### DESCRIPTION OF THE TASK
Write only the number of lines in the entries below that contain the string "icon".

### MATERIAL SUPPLIED
Segment Open

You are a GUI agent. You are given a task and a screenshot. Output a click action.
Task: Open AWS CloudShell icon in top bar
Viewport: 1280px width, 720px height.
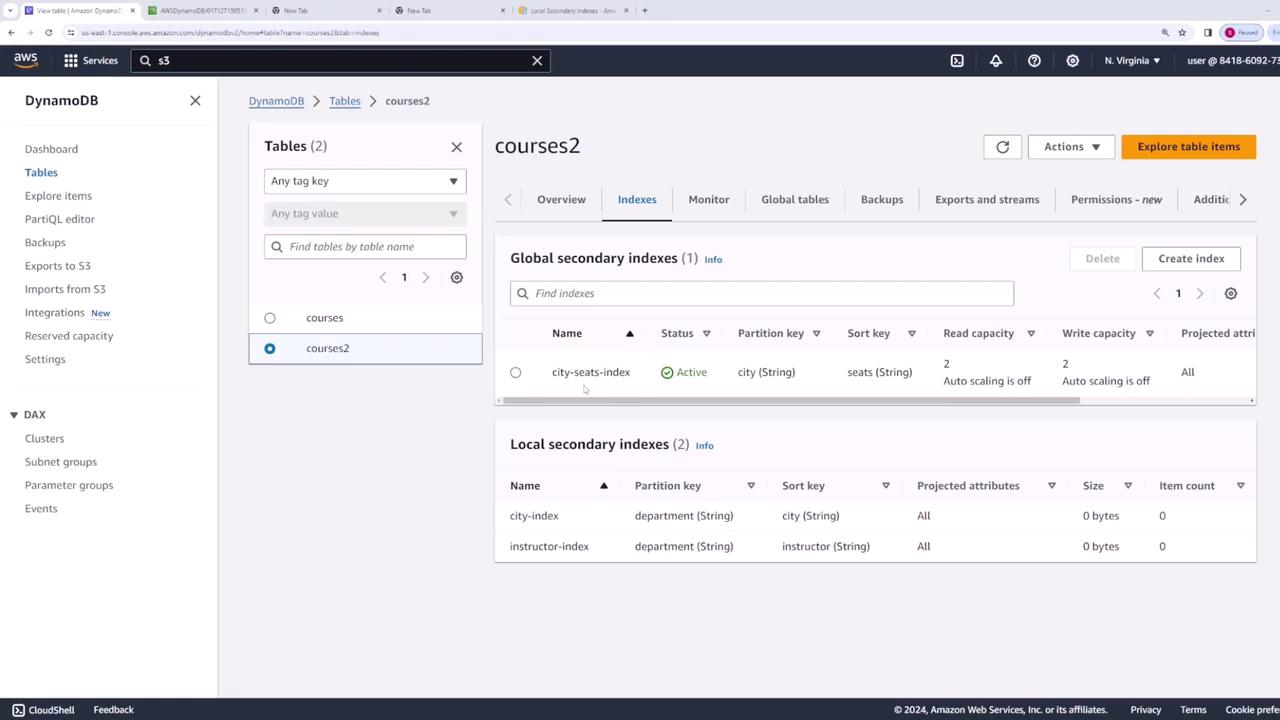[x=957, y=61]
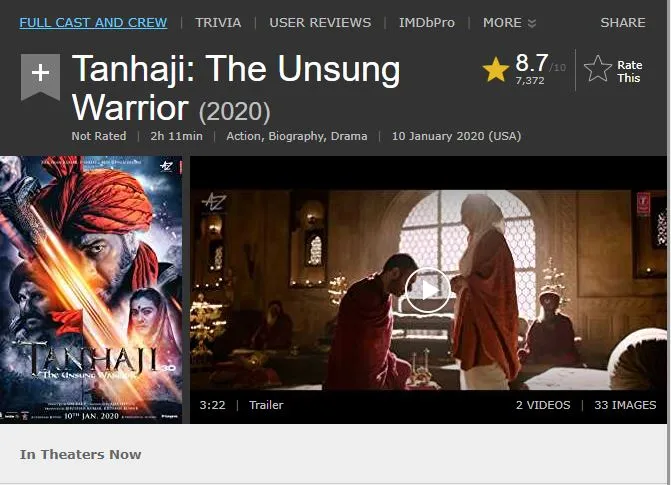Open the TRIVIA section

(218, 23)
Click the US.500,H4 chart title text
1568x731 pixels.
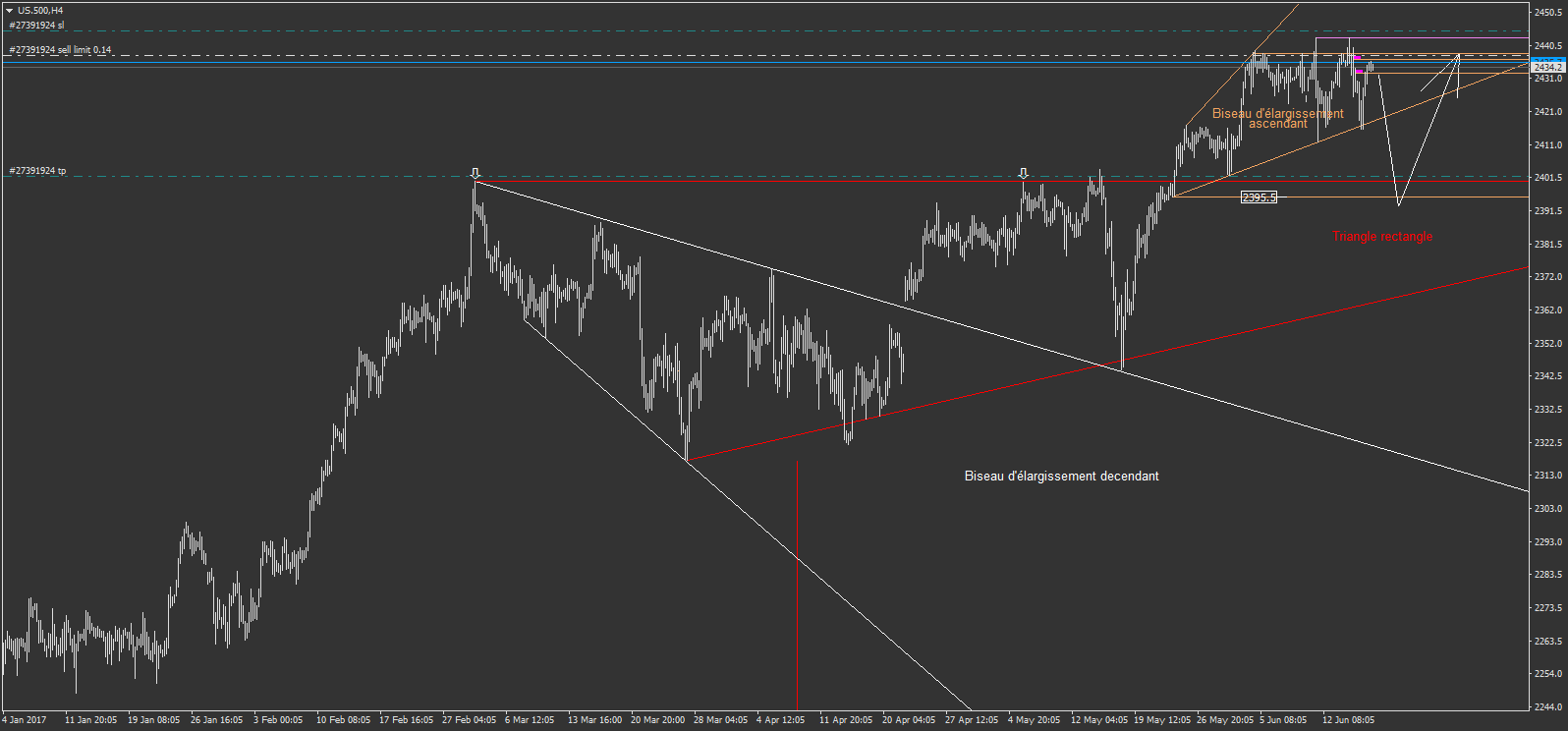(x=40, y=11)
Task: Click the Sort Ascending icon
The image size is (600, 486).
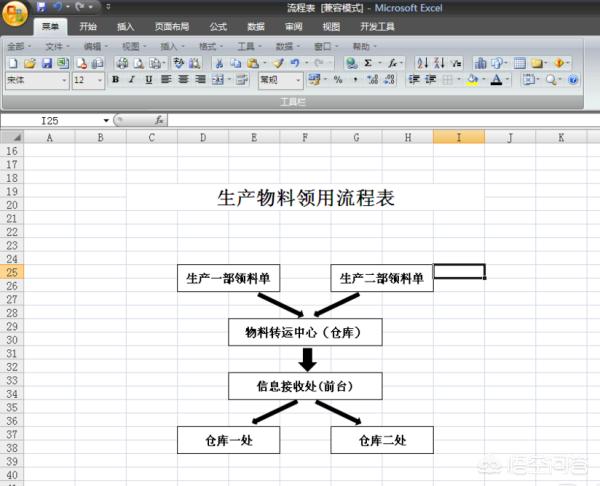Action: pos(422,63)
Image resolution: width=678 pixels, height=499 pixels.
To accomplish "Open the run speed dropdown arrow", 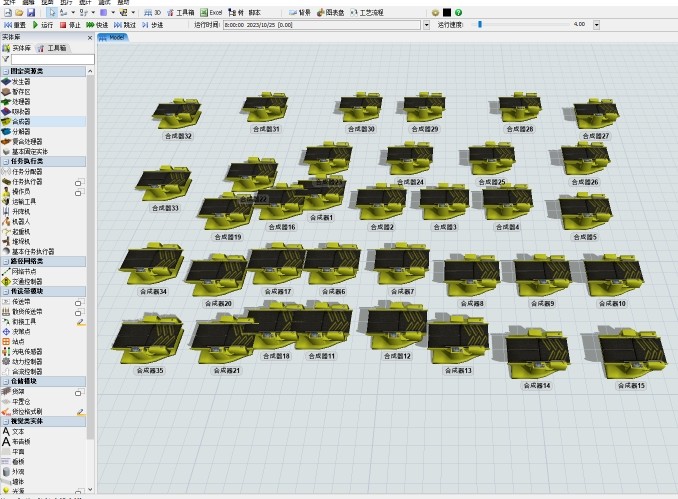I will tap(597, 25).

Segment Closed

### RESPONSE BOX
2